Oltre all’introduzione di qualcosa di simile a un matrimonio di rito civile (a oggi, incredibilmente, ancora non riconosciuto in Israele), i punti fondamentali della campagna elettorale di Lieberman sono stati il divorzio, un accesso più facile alla conversione (che in Israele, va ricordato, porta con sé diritti civili), la possibilità di avere trasporto pubblico al sabato, l’introduzione di ore di lezione di matematica e inglese nelle scuole degli ebrei ultraortodossi e la leva obbligatoria per gli stessi ebrei ultraortodossi, a oggi esentati dal servizio militare. Una strategia vincente, grazie alla quale Israel Beitenu ha guadagnato tre seggi, dai 5 di aprile agli 8 di oggi – analizzando i flussi elettorali, in gran parte a scapito di Kulanu, partito laico di centro-destra recentemente entrato nel Likud –, e che l’ha portato a essere il vero e proprio ago della bilancia delle consultazioni per la formazione di un nuovo governo.
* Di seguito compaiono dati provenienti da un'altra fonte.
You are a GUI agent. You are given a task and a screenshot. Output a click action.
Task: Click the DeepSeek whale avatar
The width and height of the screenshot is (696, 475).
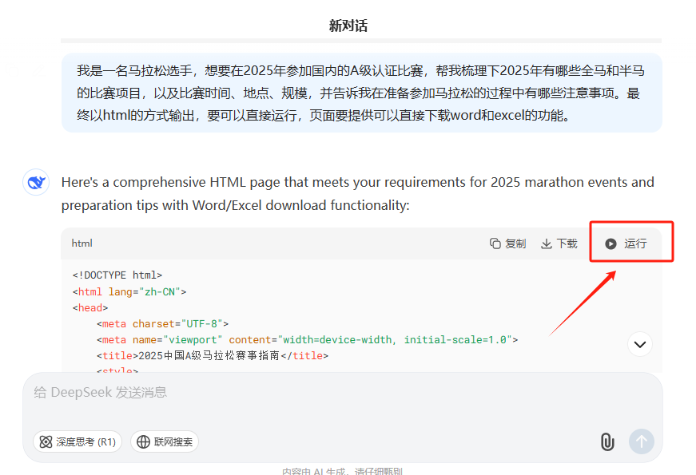pos(36,183)
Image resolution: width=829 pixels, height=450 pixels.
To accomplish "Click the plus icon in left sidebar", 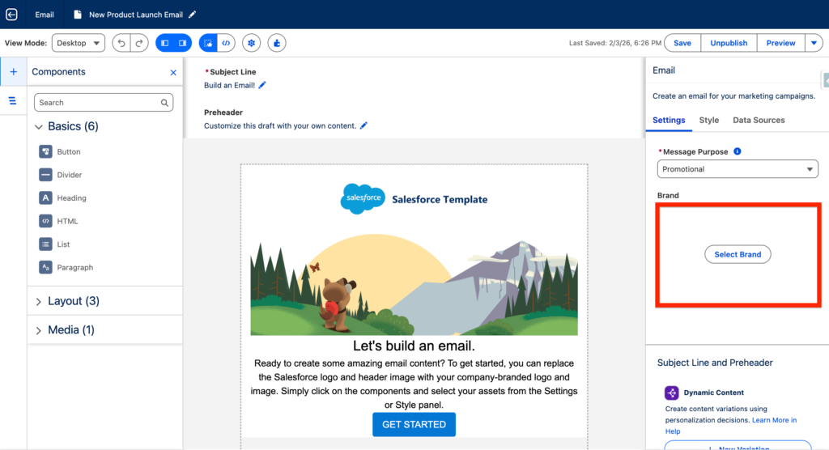I will [x=13, y=72].

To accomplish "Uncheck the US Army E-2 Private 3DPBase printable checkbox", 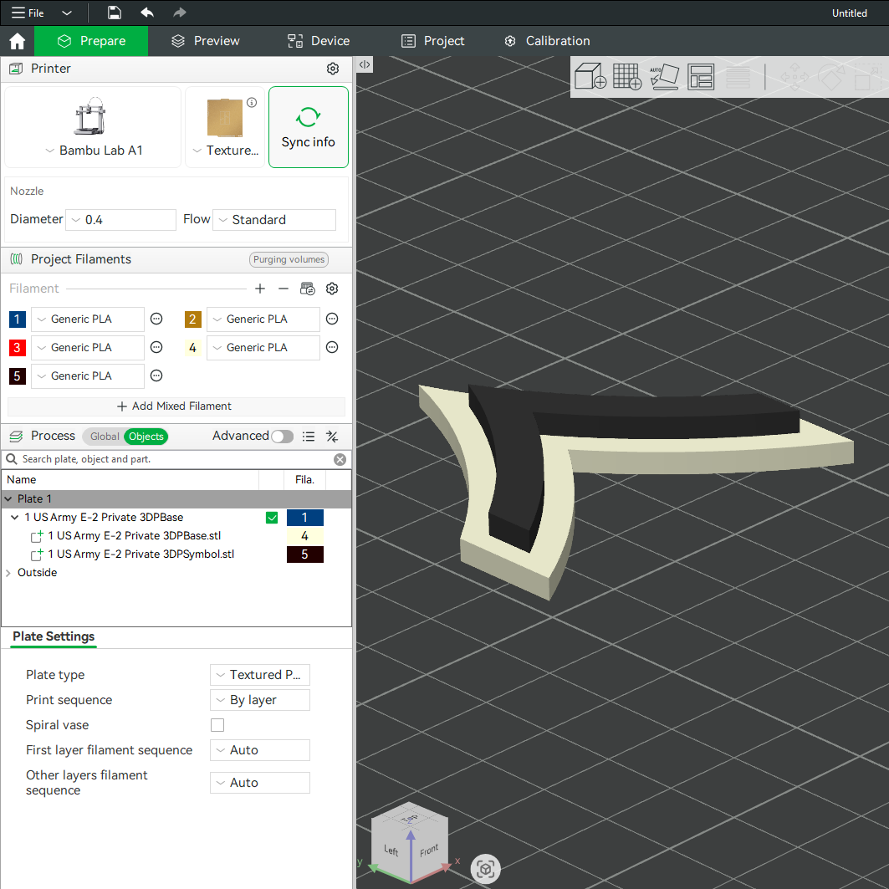I will coord(272,517).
La religione è dunque diventata definitivamente un tema cruciale nelle elezioni israeliane anche per parte dell’elettorato laico di destra, fino a ieri disposto a giungere a compromessi con i partiti religiosi pur di non avere partiti di centro-sinistra al governo. Proprio in tale direzione va un sondaggio condotto nell’agosto scorso dallo Smith Polling Institute, che ha visto la maggioranza degli stessi elettori del Likud rispondere negativamente a un nuovo governo con i partiti religiosi. La stessa risposta data da più del 90% dagli elettori di Kahol Lavan e di Israel Beitenu.
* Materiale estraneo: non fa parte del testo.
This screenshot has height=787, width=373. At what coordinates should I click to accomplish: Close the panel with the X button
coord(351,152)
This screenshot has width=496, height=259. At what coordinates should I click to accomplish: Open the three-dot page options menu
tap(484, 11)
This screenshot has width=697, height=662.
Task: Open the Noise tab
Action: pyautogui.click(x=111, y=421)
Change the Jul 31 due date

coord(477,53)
Cosa cambia per i palestinesi senza cittadinanza

Oggi sono iniziate le consultazioni, trasmesse online in tempo reale. Lieberman probabilmente chiederà a Rivlin di puntare alla costruzione di una grande coalizione, con all’interno sia il Likud sia Kahol Lavan. Quest’ultimo sembra disposto a accettare tale soluzione, ma senza la presenza della figura di Netanyahu nell’accordo con il Likud.

Se però, da una parte, la posta in gioco per i cittadini israeliani è altissima, dall’altra, qualunque sia l’esito delle consultazioni, è lecito presumere che per i palestinesi senza cittadinanza israeliana non cambierà nulla o quasi, e le uniche differenze, come ha dichiarato il primo ministro Mohammad Shtayyeh, tra la futura amministrazione e quella precedente potranno essere paragonabili a quelle tra una Pepsi e una Coca Cola.
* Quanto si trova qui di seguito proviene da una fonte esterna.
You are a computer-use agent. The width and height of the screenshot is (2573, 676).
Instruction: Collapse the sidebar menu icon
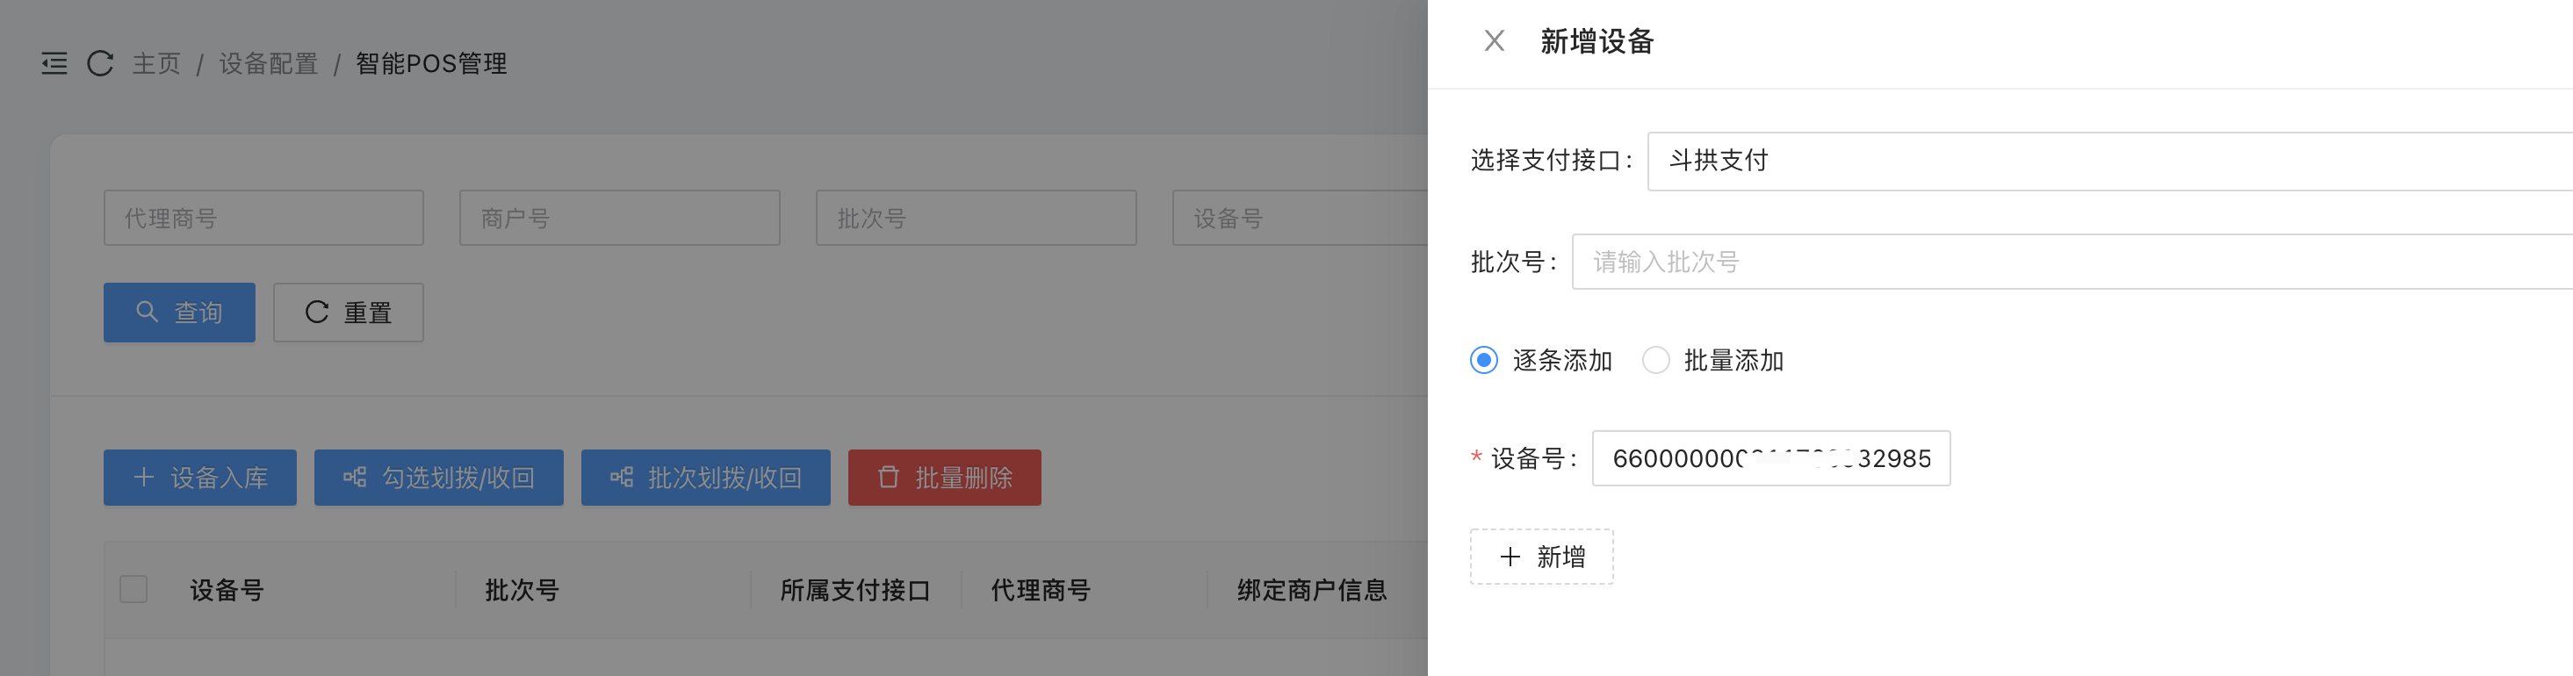tap(54, 64)
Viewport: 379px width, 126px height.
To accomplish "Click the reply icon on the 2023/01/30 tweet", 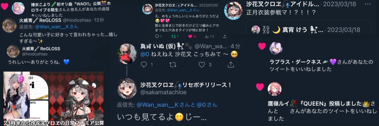I will point(157,37).
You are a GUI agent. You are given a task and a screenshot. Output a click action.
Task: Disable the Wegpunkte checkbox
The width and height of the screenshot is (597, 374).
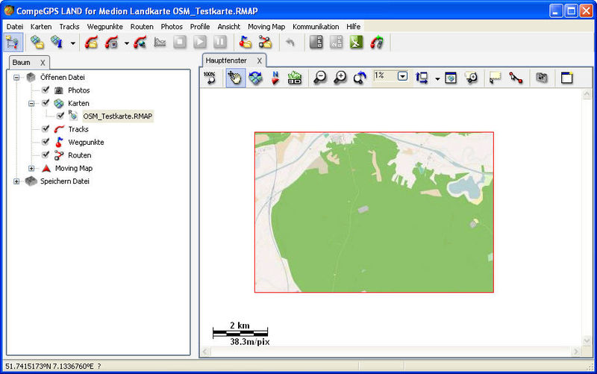pos(46,142)
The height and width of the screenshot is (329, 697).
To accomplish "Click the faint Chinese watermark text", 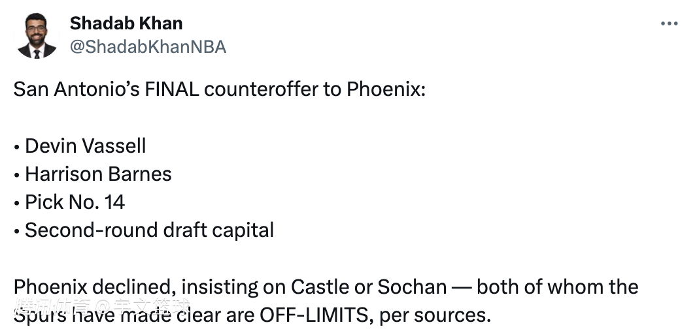I will pos(103,306).
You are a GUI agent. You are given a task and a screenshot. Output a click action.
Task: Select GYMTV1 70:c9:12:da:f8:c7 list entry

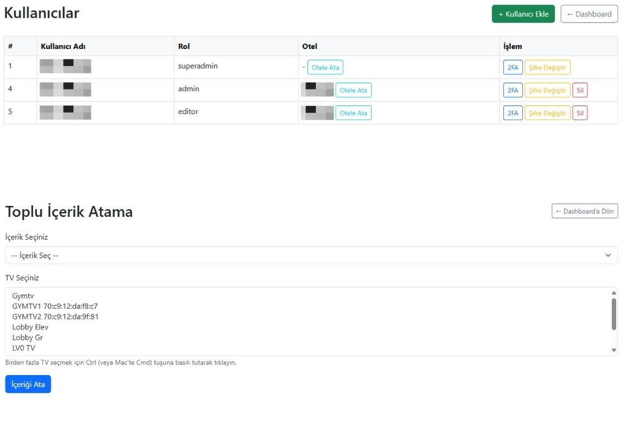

A ciò va aggiunto che i palestinesi non possono partecipare a elezioni politiche da ben quattordici anni. All’orizzonte, dunque, ancora non appaiono segni di un cambiamento reale oltre uno status quo che realisticamente non sembra poter essere scalfito. E mentre la società israeliana e i giornali di tutto il mondo si interrogano su chi sarà il nuovo primo ministro, decine di detenuti palestinesi sono da tredici giorni in sciopero della fame. Vale la pena ricordarli, mentre lo sguardo dei media è rivolto alla Beit HaNasi, luogo delle consultazioni condotte dal presidente Rivlin.